かなり危なかったが、何とか助かった。けど、もう魔法は使えない。それにもう体力が持たない。だがそれはセリアも同じのはず。


「どうやらあなたも限界みたいね」
「ははっ、悔しいがその通りだ。だから・・・」
「ええ。次が・・・」


━━次が最後の勝負!


互いに次が最後の勝負と理解し、剣を構える。




・・・無音。まるで時が止まったかのように闘技場は静まり返っている。観客も先程までの熱気が嘘のように静かになっている。

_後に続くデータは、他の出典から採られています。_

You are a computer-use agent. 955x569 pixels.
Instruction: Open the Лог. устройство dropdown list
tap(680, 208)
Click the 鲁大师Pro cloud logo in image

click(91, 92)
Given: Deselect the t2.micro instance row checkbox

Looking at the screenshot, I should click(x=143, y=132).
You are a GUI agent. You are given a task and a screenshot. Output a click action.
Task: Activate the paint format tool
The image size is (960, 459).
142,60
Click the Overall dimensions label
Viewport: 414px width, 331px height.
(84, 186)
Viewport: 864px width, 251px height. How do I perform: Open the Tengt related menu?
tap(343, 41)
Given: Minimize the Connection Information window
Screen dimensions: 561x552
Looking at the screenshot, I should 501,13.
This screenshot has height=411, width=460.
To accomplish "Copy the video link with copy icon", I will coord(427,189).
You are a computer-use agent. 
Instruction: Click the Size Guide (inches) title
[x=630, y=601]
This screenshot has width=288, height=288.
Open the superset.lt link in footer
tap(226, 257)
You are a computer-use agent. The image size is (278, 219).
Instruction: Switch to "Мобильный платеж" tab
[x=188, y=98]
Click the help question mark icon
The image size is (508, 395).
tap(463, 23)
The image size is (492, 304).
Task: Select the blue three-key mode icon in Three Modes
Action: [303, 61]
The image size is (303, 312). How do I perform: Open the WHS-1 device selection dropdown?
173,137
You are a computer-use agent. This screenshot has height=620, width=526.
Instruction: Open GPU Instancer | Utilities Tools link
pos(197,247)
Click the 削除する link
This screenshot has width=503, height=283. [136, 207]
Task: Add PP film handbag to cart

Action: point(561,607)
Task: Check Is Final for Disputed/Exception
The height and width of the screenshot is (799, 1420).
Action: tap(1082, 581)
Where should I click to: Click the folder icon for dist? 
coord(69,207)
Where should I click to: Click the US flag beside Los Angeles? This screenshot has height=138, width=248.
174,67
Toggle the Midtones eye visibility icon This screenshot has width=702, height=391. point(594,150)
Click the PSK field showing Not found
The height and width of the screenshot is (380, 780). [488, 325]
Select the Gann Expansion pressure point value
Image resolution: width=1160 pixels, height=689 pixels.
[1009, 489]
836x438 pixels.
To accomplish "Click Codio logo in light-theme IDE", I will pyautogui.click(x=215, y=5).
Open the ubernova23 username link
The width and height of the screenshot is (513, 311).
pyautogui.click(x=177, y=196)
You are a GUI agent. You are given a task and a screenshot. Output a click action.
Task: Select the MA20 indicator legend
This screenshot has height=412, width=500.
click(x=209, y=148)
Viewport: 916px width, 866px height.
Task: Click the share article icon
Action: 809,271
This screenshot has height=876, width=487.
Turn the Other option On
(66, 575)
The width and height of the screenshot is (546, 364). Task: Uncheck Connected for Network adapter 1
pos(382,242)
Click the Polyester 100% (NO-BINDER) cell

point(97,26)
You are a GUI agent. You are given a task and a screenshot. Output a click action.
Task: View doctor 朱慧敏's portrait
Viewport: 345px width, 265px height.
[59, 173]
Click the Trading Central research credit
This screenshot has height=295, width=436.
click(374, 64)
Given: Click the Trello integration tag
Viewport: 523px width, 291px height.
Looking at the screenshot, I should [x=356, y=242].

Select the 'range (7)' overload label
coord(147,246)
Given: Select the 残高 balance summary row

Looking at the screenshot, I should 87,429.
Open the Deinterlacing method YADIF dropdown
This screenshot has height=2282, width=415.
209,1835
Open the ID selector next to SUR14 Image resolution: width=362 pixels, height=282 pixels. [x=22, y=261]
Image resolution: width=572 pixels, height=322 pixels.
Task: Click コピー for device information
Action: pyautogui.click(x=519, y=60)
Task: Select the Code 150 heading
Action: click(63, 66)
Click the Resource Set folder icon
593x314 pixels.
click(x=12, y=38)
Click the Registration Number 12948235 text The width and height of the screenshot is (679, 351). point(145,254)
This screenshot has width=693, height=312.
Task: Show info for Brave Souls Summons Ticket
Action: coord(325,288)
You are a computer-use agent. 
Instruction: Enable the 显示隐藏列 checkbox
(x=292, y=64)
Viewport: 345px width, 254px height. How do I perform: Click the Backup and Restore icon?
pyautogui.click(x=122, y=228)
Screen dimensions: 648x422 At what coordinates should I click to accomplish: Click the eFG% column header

━━静寂を破ったのは一陣の風だった。どこからともなく吹いた風は二人の間を吹き抜ける。
その瞬間、二人は地を蹴った。セリアは俺の首を、俺は腹に一閃を放つ。
細剣は俺の喉元に迫るが、届くギリギリのところで止まった。


「がっ・・・」
「俺の・・・勝ちだ」


セリアより先に俺の剣が届いていた。その衝撃に耐えきれずセリアは気絶し、倒れるが・・・


「おっと、気絶したか」


倒れる前に支えてそっと横にする。


「・・・はっ!み、皆さん、大丈夫ですか!?恥ずかしながら私、黙り込んでしまいました!とにかく、決着が着きました!勝者!アーサー選手です!」


━━うおおおおぉ!!!!!


先程までの静寂を吹き飛ばすかのように観客は歓声をあげる。


「ははは・・・何とか・・・勝て・・・た・・な・・・」


何とか立っていたが限界だった。ロットが走ってくるのが見えた気がしたが、俺の意識はそこで途切れた。